## Exercise
When a line of the records contains "each", copy it.

═══ Data supplied ═══

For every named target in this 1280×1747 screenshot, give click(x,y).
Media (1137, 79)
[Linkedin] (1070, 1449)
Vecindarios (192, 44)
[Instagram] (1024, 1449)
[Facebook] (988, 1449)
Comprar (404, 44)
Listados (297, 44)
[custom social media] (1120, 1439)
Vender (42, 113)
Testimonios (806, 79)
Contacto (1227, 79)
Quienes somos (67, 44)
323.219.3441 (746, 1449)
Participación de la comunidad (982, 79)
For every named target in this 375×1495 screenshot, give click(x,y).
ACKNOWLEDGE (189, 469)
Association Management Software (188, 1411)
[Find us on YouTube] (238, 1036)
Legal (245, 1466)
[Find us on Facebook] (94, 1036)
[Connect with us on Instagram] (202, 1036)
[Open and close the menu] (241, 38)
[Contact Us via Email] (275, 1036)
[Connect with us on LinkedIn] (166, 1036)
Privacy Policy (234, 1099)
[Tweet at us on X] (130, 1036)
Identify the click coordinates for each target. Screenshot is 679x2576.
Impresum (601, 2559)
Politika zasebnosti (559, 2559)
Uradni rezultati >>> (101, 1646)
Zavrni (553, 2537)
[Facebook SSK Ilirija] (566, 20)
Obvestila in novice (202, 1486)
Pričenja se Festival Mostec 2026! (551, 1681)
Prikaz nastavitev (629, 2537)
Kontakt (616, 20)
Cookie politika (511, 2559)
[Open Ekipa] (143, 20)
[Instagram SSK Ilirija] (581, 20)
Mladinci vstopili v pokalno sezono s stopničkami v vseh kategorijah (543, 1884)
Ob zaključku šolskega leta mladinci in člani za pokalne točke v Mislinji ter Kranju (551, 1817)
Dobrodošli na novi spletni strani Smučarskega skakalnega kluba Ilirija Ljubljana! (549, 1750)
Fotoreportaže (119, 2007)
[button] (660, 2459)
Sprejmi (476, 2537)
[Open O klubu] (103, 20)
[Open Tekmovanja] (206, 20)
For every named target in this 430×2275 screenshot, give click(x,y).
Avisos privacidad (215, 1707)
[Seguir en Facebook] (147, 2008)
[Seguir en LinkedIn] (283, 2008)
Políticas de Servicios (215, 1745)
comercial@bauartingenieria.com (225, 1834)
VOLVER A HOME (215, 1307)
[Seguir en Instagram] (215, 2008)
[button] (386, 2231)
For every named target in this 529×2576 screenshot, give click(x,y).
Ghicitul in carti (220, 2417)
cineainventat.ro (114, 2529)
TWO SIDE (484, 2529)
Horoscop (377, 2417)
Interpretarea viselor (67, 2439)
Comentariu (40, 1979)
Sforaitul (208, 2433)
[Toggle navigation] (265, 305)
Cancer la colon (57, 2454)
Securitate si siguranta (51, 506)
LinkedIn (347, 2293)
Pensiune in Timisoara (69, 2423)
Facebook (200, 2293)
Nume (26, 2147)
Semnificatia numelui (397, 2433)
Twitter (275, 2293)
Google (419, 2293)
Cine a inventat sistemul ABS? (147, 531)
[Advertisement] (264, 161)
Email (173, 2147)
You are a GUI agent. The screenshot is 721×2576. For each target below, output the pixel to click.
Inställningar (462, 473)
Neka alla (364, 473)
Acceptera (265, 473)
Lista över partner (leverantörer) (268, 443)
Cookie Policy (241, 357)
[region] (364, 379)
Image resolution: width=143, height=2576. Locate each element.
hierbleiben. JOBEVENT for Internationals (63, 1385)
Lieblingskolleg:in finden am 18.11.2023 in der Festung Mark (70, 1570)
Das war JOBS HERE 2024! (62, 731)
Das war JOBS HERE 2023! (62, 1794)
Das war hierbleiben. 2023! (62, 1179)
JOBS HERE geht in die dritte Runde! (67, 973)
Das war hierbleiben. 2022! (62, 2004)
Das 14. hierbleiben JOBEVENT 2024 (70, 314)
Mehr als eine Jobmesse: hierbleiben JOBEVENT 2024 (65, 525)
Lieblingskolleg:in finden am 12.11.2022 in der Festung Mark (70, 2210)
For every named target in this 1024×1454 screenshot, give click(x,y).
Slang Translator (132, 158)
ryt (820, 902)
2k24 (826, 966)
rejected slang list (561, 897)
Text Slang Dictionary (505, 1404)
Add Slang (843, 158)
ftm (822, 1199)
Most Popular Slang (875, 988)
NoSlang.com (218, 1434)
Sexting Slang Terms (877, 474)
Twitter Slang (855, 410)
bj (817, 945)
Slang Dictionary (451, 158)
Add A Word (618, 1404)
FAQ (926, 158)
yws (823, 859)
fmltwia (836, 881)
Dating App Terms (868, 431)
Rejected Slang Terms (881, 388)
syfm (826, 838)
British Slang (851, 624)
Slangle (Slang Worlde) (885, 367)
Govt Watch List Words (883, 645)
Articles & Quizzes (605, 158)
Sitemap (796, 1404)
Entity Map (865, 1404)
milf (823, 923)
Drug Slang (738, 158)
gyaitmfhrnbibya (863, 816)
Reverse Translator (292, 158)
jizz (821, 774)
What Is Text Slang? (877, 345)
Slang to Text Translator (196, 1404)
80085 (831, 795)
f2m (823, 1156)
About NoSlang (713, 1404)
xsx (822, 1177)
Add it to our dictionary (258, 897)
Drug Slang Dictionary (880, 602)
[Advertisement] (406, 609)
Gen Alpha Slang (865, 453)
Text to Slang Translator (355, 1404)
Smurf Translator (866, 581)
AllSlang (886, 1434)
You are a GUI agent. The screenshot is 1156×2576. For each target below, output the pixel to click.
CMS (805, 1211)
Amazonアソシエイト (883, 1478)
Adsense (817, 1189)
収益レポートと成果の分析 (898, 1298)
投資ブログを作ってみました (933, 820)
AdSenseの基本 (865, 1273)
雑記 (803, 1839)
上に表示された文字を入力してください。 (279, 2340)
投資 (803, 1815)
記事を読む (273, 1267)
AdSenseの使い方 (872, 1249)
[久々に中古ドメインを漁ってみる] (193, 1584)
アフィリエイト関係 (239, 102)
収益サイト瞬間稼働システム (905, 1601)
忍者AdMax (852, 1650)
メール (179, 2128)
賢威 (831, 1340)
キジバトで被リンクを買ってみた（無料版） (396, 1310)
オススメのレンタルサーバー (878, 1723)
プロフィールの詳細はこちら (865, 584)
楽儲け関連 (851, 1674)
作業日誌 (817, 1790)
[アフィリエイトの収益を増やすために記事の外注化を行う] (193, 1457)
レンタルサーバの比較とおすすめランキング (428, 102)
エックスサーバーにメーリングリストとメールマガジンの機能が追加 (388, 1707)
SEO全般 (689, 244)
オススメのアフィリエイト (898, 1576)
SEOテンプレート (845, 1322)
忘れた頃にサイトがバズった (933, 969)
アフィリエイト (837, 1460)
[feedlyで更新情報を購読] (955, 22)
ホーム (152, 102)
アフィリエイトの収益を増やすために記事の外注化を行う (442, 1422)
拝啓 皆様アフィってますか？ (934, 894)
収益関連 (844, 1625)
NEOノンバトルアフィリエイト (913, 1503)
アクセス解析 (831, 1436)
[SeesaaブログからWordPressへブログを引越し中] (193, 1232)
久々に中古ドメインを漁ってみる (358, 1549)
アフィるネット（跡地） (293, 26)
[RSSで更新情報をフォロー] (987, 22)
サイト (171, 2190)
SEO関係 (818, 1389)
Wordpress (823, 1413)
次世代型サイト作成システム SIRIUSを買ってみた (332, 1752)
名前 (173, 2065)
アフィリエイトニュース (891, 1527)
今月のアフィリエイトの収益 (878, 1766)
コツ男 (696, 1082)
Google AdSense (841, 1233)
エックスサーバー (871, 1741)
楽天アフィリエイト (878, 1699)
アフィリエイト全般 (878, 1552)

═══

## Response box
Identify the click coordinates for each target. Screenshot is 679x2576.
You are a GUI agent. The screenshot is 721×2576. For each target below, output the pixel to click.
Image resolution: width=143, height=2576. Locate each element.
You are a GUI agent. The screenshot is 1156×2576. For each target below, output the pixel to click.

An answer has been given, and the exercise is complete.